Wishes and Shooting Stars

 In Frontispace Articles

What sparked the idea of forming a society to support asteroid research?

The first decent rains at the end of summer are often associated with electrical power cuts on Hydra Island, Greece, sometimes accompanied by pyrotechnics as wiring and water get reacquainted after a long, dry season. People from wet climates regard these high-voltage fireworks with alarm, while those of us accustomed merely shrug and wonder how long it will be before the lights are fixed.

I was walking home through the dark back streets of Kamini village one night when something bright caught the corner of my eye. My first reaction was that an escaped electrical charge was streaking down an overhead wire above me—spectacular stuff, even for the DEH (the Hellenic Electrical Company)—until it disappeared behind the mountain.

I blinked in the gloom and realized that there were no overhead wires or electricity poles in the direction of the display. And it certainly hadn’t rained; stars twinkled.

The light had been falling at speed, almost sparking with intensity as it plummeted across the sky. Another awful fleeting thought was that the space shuttle had met with disaster. I had at the time been following Astronaut John Glenn’s geriatric jaunt into space with interest.

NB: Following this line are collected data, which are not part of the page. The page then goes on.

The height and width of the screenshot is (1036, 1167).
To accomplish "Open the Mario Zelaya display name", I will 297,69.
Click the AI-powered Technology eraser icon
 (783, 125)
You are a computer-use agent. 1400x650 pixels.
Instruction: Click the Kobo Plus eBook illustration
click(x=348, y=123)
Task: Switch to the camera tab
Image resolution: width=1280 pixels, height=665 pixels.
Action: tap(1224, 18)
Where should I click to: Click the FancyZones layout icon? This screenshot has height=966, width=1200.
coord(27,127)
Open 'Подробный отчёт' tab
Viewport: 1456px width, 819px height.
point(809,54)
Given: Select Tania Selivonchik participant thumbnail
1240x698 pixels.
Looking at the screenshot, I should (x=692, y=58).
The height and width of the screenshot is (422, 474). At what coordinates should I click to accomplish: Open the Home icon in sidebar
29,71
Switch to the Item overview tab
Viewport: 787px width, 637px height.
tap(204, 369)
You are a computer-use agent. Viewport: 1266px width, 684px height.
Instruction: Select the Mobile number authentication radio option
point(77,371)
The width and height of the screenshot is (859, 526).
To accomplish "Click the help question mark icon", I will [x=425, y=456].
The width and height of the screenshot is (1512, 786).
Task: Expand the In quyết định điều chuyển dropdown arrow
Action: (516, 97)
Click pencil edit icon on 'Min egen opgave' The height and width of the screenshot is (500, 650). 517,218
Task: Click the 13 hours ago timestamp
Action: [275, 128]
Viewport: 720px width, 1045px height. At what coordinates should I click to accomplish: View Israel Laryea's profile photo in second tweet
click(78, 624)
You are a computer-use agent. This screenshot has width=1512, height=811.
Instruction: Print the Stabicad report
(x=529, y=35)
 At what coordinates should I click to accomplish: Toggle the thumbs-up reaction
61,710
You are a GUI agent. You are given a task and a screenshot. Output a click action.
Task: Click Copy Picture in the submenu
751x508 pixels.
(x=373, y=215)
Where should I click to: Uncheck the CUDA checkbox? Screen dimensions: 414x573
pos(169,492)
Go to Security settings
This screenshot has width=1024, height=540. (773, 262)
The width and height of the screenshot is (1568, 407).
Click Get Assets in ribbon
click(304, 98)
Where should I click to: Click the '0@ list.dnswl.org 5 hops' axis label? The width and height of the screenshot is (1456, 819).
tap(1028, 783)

The news on television when I got home proved the power hadn’t been cut and that brave Granddad Glenn was happily floating around the Earth, surpassing weightless fitness tests and things. I concluded that what I had seen was shooting star, a meteorite, just substantially larger than most. I had never witnessed one that persistent in all my years of stargazing, one still so bright when it vanished from view that a small part of me expected to hear a thump.

I remembered an article I had read in Time magazine about asteroids.

At the time, the story struck me not so much for its content but because it hadn’t made media headlines. Life on Earth would have ceased to exist if the asteroid had been on a collision course. A couple of hours difference, and it could have been tickets for everyone, possibly even the cockroaches. It made page 82 in that week’s issue, and there wasn’t even a war on.

The editorial helmets deemed it of subimportance. Why? (This was before the blockbuster films Armageddon and Deep Impact.)

I did some research. Turns out, it’s a syndrome. Tall flightless birds suffer from the same thing; nobody wants to hear really bad news.

But what if, once having heard it, one could make one small positive gesture and never have to think on it again, disregarding all subsequent space scares because of this action? The idea became a project. Finding a legitimate way to put this concept into practice was a bureaucratic maze, but it was eventually achieved. Voila! We have FAIR.